How severe does this issue affect your experience of using Ray?
Medium: It contributes to significant difficulty to complete my task, but I can work around it.
I have a setup where I run multiple actors (with max_restarts = -1) in a ray cluster and I see that sometimes worker process thats running the actor exits due to some issue (not sure at the moment could be OOM or something else) and the actor is marked to be restarted by the GCS however this hangs indefinitely. In the gcs logs I can see that GCS is trying to restart the actor A on worker W on node N indefinitely even though the worker W is dead and this is also logged in the gcs log. So I think what is happening is that somehow GCS is not aware that the worker W is dead and it tries to restart the actor on a dead worker.
My question is can this happen? Why does GCS try to restart the actor on a dead worker?
thank you for replying @yic I don’t yet have a minimally reproducible script but I will work on producing one. In the meantime can you help confirm these questions:
ray.kill does this also kill the CoreWorker process running in the node that the actor is attached to?
Also does the worker node raylet control which CoreWorkers are alive on a given worker node and is this information communicated to the GCS or the head raylet (in a cluster setting)?
If a worker node has no CoreWorker processes running maybe they were killed by ray.kill (if #1 is true) and if I try to create a new actor on that node with no CoreWorker processes running should GCS first communicate with the raylet on the worker node to create CoreWorker process to attach the actor onto?
ray.kill does this also kill the CoreWorker process running in the node that the actor is attached to?
Yes
Also does the worker node raylet control which CoreWorkers are alive on a given worker node and is this information communicated to the GCS or the head raylet (in a cluster setting)?
We don’t have head raylet concept. The information is pushed to GCS.

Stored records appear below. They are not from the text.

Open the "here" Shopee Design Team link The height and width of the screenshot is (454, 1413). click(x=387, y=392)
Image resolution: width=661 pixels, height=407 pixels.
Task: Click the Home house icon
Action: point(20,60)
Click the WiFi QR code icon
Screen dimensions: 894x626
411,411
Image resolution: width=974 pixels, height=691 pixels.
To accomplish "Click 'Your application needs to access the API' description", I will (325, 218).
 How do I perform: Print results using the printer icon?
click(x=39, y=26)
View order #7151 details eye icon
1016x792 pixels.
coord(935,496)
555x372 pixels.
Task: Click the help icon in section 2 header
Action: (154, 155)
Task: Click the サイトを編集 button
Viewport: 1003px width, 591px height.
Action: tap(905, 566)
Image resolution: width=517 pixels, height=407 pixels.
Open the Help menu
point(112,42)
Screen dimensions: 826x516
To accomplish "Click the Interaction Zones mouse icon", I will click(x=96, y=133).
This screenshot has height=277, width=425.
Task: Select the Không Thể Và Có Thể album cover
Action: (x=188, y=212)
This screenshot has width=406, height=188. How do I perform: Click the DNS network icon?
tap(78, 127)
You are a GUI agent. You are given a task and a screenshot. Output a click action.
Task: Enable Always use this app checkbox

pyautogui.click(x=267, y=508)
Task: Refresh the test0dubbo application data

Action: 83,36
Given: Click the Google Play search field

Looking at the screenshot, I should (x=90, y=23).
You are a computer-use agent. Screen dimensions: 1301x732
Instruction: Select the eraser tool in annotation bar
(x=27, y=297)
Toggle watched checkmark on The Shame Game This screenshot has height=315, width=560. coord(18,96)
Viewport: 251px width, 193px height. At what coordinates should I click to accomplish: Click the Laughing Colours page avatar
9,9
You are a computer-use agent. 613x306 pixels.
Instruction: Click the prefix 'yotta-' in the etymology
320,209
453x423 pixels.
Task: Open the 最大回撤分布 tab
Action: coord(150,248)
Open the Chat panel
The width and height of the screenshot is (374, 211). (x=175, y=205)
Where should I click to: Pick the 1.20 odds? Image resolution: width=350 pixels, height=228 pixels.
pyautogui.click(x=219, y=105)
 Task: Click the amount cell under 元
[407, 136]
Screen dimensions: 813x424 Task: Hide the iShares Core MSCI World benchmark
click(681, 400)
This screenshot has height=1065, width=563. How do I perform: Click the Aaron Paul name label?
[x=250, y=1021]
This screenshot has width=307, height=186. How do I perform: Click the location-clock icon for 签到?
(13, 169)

If a worker node has no CoreWorker processes running maybe they were killed by ray.kill (if #1 is true) and if I try to create a new actor on that node with no CoreWorker processes running should GCS first communicate with the raylet on the worker node to create CoreWorker process to attach the actor onto?
Yes
CoreWorker is just the place to run work. If there is no such process in the node, it’ll be created by the raylet.